病毒感染引起的慢性或突发传染病严重威胁人类生命健康，因此寻找有效的防控和治疗病毒感染的方法成为病毒学和免疫学的研究重点。固有免疫构筑起宿主抵抗病毒感染的第一道防线，在宿主清除病毒的免疫反应中发挥关键作用，然而目前关于抗病毒固有免疫的调控机制并不清楚。本课题前期研究发现特异性在免疫系统中表达的磷酸酶PAC1在巨噬细胞中能够被病毒感染诱导表达，提示PAC1参与抗病毒固有免疫过程。利用VSV病毒感染模型，研究发现PAC1能够抑制宿主抗病毒感染功能。本课题将在此基础上，通过一系列病毒免疫学相关实验明确PAC1对宿主抗病毒固有免疫的作用，利用磷酸化蛋白质组学和高通量RNA测序等分子生物学手段探究PAC1调控抗病毒固有免疫的分子机制。本课题有望发现一条全新的抗病毒免疫信号通路，为临床上防控和治疗病毒感染开辟新的途径。
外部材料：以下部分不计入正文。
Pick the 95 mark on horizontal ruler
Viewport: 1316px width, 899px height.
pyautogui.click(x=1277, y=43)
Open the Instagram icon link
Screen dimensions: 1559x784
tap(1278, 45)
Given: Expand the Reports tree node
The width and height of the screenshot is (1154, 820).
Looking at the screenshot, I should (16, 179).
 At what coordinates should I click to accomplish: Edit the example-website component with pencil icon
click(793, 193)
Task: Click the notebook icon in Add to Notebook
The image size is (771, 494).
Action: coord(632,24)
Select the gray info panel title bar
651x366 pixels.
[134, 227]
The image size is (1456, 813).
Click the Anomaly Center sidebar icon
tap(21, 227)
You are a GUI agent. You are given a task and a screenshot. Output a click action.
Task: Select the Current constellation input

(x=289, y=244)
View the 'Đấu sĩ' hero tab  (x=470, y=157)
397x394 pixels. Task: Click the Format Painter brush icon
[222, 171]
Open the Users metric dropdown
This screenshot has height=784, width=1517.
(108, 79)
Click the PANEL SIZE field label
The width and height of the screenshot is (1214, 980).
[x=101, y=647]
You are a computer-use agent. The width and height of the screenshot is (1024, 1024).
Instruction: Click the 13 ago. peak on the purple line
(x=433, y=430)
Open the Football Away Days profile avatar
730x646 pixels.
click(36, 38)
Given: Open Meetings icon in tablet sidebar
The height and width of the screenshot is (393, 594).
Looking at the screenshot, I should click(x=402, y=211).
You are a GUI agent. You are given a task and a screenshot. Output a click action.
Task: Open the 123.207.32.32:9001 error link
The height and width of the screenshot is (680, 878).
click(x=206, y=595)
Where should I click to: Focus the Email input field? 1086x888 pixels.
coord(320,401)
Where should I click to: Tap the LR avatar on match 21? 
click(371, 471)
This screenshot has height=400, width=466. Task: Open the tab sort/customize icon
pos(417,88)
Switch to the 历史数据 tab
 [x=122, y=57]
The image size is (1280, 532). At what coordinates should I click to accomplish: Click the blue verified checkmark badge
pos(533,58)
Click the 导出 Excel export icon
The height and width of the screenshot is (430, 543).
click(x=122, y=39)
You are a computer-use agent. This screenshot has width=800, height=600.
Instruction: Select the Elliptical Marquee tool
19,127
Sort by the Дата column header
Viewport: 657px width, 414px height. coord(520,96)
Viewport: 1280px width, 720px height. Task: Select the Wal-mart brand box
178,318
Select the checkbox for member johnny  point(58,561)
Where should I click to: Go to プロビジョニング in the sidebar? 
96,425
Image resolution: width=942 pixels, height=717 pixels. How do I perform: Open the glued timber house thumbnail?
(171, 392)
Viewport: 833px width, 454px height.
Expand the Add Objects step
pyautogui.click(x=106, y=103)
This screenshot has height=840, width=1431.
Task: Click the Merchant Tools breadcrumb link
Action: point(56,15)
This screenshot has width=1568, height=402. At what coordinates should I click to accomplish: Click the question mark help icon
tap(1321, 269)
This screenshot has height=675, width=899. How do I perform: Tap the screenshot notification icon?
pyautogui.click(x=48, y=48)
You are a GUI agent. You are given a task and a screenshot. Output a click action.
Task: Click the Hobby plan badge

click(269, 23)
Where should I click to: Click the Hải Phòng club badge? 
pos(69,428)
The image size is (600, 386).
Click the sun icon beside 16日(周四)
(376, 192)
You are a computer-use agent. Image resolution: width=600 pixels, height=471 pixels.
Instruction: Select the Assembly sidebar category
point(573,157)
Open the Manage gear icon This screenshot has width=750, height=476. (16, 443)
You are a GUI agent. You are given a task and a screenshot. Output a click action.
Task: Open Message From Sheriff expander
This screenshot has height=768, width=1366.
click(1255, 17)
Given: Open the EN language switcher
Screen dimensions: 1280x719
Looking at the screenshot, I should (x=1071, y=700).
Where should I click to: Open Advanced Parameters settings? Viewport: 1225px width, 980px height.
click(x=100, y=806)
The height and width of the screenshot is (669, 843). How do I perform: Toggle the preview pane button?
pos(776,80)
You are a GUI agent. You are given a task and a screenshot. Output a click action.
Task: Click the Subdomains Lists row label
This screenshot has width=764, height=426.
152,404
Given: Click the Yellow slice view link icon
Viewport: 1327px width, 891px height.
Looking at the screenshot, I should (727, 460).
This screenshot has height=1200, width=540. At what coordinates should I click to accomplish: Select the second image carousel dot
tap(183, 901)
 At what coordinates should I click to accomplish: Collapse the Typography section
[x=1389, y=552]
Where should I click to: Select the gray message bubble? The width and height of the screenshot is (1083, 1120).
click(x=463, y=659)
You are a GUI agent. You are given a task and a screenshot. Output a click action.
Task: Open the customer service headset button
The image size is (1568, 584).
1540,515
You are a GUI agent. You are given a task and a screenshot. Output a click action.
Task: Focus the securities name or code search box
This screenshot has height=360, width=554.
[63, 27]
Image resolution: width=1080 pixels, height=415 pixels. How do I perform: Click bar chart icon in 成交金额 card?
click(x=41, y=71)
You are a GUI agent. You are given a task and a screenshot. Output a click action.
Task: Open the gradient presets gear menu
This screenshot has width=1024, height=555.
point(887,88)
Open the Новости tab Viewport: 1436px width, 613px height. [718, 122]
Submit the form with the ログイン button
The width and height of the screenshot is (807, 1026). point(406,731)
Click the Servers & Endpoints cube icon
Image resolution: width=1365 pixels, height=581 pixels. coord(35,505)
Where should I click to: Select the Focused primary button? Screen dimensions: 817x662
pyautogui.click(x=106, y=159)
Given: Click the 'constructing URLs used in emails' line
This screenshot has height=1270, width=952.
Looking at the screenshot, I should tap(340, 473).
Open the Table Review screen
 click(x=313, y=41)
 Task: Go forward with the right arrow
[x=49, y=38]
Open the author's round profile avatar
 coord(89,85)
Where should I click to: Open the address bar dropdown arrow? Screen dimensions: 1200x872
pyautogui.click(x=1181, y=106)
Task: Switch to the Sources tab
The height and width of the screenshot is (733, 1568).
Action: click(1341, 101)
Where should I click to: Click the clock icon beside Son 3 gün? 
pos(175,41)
Chronic or fulminant infectious diseases resulted from viral infection seriously threaten human health. Exploration of approaches to effectively prevent and treat viral infection is therefore a research focus in the field of virology and immunology. Innate immunity shapes the first line for host to defense against viral infection, which plays an essential role in eradication of invaded virus. Nevertheless, the mechanism governing regulation of antiviral innate immunity thus far remains elusive. Our preliminary studies showed that the immune cell-specific phosphatase PAC1 was induced in macrophages upon viral infection, suggesting that PAC1 is involved in the process of antiviral innate immunity. Employing VSV viral infection model, we found that PAC1 suppressed host antiviral capacity. Based on these findings, we will perform a series of viral immunological experiments to characterize the function of PAC1 in antiviral innate immunity. Furthermore, we will utilize high-throughput phosphoproteomics and RNA sequencing as well as other molecular biological techniques to investigate the molecular mechanism by which PAC1 modulates antiviral innate immunity. The implementation of this research project is conduced to uncover a novel signaling pathway regarding antiviral immunity and pave a new avenue for prevention and treatment of viral infection.